→ WHAT THE TASK REQUIRES:
What number of lines in the records below hold the word "computer"? Give that number alone.

→ RECORDS SUPPLIED:
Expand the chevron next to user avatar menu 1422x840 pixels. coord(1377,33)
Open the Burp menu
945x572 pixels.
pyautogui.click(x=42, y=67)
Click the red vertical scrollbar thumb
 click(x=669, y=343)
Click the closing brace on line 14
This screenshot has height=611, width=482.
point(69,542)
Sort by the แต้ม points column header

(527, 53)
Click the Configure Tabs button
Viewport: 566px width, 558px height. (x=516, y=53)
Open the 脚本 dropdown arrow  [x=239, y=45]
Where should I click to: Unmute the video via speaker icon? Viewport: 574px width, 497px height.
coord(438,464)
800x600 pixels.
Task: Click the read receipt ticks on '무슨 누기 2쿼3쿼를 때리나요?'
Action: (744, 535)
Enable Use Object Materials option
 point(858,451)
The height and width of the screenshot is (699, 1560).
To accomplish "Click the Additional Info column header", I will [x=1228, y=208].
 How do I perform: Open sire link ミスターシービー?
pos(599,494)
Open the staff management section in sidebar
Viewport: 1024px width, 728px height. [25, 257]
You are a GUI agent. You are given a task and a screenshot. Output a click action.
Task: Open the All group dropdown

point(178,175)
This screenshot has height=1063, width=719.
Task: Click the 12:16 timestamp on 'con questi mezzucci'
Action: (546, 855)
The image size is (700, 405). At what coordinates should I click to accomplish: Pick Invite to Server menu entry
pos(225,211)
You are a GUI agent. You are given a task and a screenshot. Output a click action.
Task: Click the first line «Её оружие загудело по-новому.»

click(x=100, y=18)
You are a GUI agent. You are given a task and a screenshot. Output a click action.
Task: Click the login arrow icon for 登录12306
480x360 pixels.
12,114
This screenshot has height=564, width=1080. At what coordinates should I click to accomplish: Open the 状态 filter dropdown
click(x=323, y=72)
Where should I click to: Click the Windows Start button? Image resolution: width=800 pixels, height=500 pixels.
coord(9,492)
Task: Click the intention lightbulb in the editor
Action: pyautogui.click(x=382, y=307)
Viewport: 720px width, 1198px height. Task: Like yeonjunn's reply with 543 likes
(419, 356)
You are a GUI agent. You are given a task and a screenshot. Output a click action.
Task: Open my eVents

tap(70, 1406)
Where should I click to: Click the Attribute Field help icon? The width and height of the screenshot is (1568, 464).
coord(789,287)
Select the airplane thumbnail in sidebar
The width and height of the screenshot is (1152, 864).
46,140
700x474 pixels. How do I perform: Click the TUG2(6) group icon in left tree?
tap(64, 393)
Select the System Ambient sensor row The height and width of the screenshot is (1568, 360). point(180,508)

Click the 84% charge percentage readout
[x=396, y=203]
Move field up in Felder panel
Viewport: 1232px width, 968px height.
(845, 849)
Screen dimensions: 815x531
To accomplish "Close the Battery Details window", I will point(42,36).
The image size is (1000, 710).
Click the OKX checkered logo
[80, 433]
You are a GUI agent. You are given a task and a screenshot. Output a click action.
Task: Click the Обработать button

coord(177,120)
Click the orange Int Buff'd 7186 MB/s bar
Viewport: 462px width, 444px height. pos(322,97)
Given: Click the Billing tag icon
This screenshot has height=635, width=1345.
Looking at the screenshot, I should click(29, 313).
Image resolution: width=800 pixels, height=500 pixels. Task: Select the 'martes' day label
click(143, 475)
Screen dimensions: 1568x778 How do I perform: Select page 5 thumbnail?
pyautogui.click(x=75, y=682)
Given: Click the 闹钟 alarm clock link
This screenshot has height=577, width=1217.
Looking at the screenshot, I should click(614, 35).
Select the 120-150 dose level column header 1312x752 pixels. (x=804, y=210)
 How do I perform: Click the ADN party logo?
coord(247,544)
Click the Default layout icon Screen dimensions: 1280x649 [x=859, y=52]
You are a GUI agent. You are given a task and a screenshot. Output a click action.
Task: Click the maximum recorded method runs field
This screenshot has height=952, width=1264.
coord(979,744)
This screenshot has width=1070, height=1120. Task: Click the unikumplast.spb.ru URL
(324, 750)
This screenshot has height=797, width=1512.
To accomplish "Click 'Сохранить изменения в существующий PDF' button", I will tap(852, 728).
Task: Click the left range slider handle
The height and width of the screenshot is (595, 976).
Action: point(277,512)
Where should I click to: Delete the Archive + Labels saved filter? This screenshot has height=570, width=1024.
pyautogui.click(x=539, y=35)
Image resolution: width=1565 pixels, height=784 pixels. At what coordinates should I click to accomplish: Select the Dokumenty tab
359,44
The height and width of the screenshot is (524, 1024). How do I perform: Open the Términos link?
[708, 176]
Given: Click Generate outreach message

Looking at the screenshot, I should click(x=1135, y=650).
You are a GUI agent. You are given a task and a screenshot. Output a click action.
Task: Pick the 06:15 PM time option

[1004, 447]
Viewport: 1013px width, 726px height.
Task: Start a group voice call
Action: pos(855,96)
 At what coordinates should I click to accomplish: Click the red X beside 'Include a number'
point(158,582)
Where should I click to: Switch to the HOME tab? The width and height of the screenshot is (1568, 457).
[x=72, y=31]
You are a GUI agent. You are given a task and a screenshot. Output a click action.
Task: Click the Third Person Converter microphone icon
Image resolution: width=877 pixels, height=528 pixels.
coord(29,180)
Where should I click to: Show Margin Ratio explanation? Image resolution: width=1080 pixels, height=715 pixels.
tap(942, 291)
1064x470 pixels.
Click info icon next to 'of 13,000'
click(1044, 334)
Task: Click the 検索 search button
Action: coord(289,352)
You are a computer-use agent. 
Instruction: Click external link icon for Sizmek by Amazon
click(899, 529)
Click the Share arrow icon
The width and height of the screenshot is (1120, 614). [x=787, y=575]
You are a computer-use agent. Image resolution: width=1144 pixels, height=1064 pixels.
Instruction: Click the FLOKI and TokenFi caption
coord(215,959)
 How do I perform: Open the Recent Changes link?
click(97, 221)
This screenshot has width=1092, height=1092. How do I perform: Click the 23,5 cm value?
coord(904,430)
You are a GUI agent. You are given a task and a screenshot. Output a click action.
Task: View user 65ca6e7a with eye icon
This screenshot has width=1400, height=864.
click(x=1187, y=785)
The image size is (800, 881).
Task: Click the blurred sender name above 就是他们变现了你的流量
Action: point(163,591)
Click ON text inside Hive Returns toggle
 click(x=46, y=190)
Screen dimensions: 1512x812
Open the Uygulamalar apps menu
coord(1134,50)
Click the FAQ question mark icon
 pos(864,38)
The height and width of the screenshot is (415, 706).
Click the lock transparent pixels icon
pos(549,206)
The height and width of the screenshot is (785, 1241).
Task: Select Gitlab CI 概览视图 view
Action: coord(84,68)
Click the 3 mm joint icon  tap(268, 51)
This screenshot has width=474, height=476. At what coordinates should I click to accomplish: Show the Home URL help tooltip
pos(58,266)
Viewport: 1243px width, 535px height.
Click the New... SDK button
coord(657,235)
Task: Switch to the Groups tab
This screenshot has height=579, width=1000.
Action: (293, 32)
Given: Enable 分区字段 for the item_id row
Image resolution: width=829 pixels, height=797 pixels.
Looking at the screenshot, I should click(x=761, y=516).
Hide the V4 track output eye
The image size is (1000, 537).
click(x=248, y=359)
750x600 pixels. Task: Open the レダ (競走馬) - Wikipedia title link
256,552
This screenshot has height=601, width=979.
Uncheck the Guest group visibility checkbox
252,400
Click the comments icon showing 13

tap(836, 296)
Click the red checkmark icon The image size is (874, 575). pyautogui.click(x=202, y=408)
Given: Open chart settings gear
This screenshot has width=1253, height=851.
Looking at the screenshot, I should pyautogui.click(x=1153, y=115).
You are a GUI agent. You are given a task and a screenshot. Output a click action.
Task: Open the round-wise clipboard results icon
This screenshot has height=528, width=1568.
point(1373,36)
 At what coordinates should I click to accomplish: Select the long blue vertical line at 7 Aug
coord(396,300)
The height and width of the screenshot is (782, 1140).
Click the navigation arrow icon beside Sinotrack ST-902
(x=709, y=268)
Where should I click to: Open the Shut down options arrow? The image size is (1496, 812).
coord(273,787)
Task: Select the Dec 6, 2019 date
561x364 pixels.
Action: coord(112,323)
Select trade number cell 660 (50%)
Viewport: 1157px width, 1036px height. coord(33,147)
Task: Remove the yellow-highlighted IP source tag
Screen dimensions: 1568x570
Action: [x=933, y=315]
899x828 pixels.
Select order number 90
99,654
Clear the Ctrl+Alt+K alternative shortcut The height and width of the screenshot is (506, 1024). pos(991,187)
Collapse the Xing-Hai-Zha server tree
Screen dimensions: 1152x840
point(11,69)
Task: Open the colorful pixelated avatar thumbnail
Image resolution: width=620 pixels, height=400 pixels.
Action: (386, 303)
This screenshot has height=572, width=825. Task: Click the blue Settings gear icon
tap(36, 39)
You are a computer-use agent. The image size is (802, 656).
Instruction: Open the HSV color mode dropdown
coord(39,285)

→ OUTPUT BELOW:
3